### [How to complete this task]
Filter these entries, keeping only lines that hold the word "Toggle".

### [Data for this exercise]
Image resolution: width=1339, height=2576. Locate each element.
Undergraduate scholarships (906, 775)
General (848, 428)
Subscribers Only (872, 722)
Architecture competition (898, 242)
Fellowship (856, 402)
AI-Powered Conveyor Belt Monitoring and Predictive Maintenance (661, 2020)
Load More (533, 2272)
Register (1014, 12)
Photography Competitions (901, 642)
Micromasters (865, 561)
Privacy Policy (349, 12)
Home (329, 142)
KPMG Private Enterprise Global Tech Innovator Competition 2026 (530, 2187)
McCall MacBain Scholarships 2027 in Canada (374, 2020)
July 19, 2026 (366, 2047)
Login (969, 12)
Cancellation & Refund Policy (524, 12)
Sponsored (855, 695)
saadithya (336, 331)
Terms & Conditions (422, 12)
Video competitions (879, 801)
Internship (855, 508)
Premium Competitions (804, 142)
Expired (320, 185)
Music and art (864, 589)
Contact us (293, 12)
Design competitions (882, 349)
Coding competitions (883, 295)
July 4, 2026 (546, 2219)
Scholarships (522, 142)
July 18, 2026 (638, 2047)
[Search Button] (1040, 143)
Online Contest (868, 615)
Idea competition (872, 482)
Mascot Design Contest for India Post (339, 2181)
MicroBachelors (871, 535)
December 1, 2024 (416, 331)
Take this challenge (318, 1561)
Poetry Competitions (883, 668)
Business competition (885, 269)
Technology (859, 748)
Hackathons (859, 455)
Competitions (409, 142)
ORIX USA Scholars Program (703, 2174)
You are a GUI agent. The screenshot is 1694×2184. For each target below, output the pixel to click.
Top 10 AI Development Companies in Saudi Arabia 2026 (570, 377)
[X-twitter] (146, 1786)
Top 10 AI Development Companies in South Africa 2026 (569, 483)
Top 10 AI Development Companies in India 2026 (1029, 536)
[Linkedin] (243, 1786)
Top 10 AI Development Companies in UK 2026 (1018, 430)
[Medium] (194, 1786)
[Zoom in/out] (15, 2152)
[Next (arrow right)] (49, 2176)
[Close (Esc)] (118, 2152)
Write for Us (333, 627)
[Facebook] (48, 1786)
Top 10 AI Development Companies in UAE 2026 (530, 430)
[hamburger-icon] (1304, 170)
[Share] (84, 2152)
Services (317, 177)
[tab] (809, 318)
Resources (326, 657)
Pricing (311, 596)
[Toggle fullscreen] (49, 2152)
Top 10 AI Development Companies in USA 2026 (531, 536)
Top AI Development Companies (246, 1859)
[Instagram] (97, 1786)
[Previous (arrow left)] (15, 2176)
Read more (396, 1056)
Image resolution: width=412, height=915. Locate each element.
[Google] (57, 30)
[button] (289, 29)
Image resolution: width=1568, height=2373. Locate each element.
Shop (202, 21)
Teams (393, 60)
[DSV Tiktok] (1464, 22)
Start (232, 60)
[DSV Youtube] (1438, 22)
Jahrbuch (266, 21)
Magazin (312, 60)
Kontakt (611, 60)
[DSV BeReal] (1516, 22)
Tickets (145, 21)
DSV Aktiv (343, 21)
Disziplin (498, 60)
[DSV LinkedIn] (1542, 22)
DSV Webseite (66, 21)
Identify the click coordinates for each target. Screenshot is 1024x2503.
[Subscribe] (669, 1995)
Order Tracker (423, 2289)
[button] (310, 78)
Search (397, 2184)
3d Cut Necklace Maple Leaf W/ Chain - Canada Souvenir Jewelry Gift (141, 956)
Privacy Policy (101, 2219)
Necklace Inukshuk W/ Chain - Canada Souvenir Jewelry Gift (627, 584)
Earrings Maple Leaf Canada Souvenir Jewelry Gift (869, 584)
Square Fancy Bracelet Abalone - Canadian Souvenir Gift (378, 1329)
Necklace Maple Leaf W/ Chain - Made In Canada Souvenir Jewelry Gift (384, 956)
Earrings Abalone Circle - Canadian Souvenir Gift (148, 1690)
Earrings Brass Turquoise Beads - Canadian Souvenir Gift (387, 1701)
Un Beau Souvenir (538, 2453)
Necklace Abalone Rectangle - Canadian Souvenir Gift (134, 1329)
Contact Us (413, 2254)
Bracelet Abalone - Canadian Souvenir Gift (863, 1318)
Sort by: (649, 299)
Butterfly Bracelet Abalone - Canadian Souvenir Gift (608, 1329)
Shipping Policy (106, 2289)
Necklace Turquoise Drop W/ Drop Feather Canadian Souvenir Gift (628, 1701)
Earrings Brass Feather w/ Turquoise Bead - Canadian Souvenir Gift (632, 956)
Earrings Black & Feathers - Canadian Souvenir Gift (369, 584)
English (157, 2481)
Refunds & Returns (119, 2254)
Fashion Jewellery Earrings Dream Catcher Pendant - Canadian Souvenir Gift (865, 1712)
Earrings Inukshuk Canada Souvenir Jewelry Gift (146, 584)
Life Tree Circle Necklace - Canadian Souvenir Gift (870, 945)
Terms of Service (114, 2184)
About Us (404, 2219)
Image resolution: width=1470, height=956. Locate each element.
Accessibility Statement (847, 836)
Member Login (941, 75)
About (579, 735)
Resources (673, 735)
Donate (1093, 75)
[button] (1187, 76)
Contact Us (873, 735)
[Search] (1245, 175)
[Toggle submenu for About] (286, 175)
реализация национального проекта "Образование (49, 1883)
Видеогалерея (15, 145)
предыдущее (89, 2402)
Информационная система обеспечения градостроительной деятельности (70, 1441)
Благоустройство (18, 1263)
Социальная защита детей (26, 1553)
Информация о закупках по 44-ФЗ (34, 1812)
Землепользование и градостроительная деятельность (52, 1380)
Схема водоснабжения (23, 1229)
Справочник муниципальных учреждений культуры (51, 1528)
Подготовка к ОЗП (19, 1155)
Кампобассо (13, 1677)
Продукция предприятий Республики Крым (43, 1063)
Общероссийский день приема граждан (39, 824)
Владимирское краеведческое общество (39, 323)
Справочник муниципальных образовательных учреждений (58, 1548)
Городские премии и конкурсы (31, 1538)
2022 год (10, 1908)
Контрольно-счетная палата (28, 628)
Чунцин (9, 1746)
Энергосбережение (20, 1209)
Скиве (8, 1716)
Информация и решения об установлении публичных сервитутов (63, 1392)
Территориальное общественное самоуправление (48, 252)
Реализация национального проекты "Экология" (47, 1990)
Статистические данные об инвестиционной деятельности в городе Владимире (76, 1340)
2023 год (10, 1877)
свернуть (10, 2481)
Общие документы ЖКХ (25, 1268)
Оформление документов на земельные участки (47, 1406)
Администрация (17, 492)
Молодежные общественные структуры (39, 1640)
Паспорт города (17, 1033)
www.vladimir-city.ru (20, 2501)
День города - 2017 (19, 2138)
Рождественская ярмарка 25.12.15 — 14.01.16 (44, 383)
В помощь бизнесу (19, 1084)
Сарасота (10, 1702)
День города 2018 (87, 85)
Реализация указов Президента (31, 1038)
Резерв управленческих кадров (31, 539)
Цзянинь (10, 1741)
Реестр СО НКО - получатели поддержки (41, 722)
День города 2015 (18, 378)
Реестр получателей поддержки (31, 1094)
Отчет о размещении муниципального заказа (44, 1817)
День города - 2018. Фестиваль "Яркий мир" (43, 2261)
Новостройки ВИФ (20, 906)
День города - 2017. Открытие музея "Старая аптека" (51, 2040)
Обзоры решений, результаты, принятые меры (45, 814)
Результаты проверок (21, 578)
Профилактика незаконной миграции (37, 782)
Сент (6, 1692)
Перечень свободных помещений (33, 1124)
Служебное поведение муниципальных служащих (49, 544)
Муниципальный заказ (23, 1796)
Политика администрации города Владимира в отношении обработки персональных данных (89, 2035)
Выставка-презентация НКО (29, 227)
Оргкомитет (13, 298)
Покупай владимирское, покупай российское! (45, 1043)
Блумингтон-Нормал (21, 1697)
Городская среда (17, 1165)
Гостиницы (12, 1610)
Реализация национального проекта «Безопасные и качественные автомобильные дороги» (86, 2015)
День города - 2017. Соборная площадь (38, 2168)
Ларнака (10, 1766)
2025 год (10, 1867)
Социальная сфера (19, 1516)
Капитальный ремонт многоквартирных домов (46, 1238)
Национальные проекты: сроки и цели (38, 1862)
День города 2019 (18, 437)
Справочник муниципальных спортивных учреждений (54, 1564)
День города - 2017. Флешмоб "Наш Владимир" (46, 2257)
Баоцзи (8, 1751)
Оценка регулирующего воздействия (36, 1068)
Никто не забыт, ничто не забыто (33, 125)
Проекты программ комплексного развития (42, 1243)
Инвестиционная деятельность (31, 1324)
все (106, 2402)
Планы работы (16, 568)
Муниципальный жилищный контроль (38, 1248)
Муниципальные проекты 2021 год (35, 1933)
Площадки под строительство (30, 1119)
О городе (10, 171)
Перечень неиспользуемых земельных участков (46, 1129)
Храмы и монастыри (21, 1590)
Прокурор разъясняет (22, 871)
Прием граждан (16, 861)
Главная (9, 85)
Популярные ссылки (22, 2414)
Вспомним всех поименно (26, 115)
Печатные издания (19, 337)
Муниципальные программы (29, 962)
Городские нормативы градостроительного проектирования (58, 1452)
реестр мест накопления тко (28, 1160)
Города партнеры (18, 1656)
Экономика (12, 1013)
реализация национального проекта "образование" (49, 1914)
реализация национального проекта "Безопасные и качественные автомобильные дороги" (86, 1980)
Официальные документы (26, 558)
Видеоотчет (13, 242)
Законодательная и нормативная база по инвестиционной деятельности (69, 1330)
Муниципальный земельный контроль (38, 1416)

### [Finished task]
[Toggle fullscreen] (49, 2152)
[Toggle submenu for About] (286, 175)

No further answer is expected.